Le président João Lourenço sera reçu ce lundi à 13h l’Elysée, première visite depuis son élection. Après un déjeuner en tête-à-tête, le président français Emmanuel Macron et son homologue angolais signeront plusieurs accords avant de tenir une conférence de presse. A l’ordre du jour, les relations bilatérales entre les deux pays, notamment sur le plan économique, alors que le pays considéré comme l’un des plus riches d’Afrique traverse une crise sans précédent depuis 2014.
Total, la compagnie pétrolière française, reste l’une des chevilles de la relation entre la France et l’Angola, deuxième producteur africain de pétrole. Même si aujourd’hui, après quatre années de crise, et malgré la hausse des prix du pétrole, le manque de devises en Angola continue de peser sur la balance commerciale entre Paris et Luanda.
Au moment de l’élection de João Lourenço en septembre, les importations françaises, toutes catégories confondues, avaient déjà été divisées par deux, l’Etat angolais n’étant plus en mesure de payer ses factures. Aujourd’hui, le nouveau président promet d’ouvrir le pays et a commencé à réformer différents secteurs. Malgré cela, la situation économique ne devrait pas s’améliorer d’ici aux prochaines élections en 2020, ce qui pourrait rebuter les investisseurs français. Reste que l’Angola est un pays riche en ressources – pétrole, diamants, terres – et son gouvernement se dit prêt à diversifier son économie pour réduire sa dépendance aux revenus du pétrole.
Comment ? En misant notamment sur le secteur agro-industriel et la pêche. Lors de cette visite en France, le président angolais devrait d’ailleurs se rendre dans le Sud-Ouest, pour visiter une exploitation agricole à Castelnaudary et une école d’agriculture. Il existe déjà un partenariat franco-angolais dans ce domaine dans la province de Malanje dans le centre-nord de l’Angola.

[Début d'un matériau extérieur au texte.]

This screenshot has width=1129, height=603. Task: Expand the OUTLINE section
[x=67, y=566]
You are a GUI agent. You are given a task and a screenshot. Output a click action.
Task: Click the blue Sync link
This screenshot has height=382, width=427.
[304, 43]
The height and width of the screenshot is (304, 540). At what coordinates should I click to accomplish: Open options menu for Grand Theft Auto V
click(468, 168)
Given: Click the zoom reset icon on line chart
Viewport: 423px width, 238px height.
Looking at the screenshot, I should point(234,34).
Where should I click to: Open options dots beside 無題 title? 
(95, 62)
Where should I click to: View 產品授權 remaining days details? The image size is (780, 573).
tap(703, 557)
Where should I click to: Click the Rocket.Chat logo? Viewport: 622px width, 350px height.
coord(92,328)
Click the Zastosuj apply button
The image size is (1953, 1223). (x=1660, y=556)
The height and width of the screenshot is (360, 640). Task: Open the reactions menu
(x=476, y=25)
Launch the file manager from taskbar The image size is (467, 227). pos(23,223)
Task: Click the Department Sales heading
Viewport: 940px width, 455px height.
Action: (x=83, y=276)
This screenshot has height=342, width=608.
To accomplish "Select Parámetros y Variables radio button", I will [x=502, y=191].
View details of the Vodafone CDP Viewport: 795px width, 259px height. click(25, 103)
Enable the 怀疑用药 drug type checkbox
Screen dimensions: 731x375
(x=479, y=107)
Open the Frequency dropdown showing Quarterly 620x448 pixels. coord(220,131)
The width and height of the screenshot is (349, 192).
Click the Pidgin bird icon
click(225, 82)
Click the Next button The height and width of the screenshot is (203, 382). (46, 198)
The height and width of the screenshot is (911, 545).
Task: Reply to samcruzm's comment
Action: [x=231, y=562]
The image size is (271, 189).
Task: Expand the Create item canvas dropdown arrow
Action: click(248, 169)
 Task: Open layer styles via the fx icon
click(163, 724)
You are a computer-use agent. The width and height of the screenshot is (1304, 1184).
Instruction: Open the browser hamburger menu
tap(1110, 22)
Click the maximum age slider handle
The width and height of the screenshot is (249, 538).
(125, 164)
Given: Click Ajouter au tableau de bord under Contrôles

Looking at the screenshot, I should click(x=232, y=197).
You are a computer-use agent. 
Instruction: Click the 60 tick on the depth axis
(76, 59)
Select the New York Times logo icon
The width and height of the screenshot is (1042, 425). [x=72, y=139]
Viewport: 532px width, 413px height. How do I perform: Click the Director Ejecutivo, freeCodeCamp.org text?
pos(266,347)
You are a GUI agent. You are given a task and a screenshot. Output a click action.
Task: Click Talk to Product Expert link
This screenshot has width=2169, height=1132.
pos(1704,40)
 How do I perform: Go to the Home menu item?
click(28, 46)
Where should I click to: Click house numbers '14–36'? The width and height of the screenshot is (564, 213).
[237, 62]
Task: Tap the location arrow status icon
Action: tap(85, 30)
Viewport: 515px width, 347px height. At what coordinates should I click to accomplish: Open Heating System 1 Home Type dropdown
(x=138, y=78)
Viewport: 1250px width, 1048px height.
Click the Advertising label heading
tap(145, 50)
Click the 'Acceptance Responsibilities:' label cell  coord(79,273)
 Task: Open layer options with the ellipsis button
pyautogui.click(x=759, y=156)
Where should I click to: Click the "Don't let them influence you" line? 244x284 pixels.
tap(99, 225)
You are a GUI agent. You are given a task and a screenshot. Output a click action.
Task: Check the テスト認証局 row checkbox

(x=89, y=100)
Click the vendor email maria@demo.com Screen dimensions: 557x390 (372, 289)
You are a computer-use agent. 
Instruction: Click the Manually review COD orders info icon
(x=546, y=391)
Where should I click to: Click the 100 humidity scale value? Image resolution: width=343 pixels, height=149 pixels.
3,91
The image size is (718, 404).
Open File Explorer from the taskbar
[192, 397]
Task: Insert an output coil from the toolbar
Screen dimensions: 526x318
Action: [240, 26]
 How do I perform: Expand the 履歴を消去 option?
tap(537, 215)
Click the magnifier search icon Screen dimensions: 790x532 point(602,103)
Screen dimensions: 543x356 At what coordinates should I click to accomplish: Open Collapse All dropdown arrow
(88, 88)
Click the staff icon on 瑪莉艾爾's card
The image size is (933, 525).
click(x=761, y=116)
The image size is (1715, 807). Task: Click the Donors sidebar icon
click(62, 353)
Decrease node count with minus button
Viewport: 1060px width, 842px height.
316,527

En outre, afin de réussir à relancer une croissance durable, l’une des priorités de son mandat, João Lourenço veut attirer les investisseurs étrangers. Parmi les mesures déjà prises à Luanda, figure une loi adoptée par le Parlement angolais il y a une dizaine de jours, qui allège les contraintes pour les partenariats entre investisseurs étrangers et locaux. La nouvelle loi s’appliquera à tous les secteurs de l’économie à l’exception du pétrole, des mines et de la finance… Le pétrole représente encore aujourd’hui près de la moitié du PIB du pays, 50% des recettes budgétaires et 95% des exportations angolaises.
L’Angola vote une loi pour redevenir économiquement attractive
Les attentes des entrepreneurs français
Du point de vue de Paris, il s’agit de se prépositionner comme le partenaire économique incontournable de cette diversification, notamment agricole. Les entrepreneurs français espèrent des changements significatifs et concrets : facilitation des procédures de visa, équivalence du permis de conduire français et angolais… Mais surtout l’amélioration du climat des affaires et la libéralisation du marché angolais.
C’est ce que Avraham Benhaïm, le président de l’Union des Français de l’étranger en Angola, espère qu’Emmanuel Macron va recommander à son homologue. « Ce qui est important, pour les sociétés françaises qui souhaitent investir en Angola, c’est la suppression du partenaire local, qui détenait la majorité du capital de l’entreprise, et avec un capital d’un million de dollars de déposit. C’était ça le premier frein à l’investissement, explique M. Benhaïm. Le deuxième, c’est que depuis 2014, il y a une crise et un manque de devises. Les entreprises françaises n’arrivaient plus à payer soit leurs fournisseurs, soit les prestataires, soit les salaires de leurs employés. »
Aujourd’hui, on souffre, poursuit le conseiller, qui attend des « réformes de fond », de « libéraliser et de permettre aux investisseurs français, avec des mesures bien concrètes, de rentrer en Angola ». « Je ne suis pas désespéré, conclut-il cependant, parce que je pense qu’il y a une telle potentialité, les intentions sont bonnes. Il y a quelque chose, il faut le réaliser. »
Les enjeux diplomatiques
Mais l’intérêt de la France pour l’Angola, c’est aussi le rôle que João Lourenço pourrait jouer pour résoudre certaines crises, comme en République démocratique du Congo. La France est le rédacteur des résolutions de l’ONU pour les Grands Lacs. Elle veut aussi conserver son poids diplomatique et donc son influence sur le continent, en se présentant comme un partenaire qui ne donnera aucune leçon sur le plan politique.
Le matin, João Lourenço devrait se rendre à l’Unesco. Pour l’instant, le système d’éducation angolais ne répond pas aux critères de l’organisation. Mardi, il sera à Toulouse pour visiter notamment Airbus.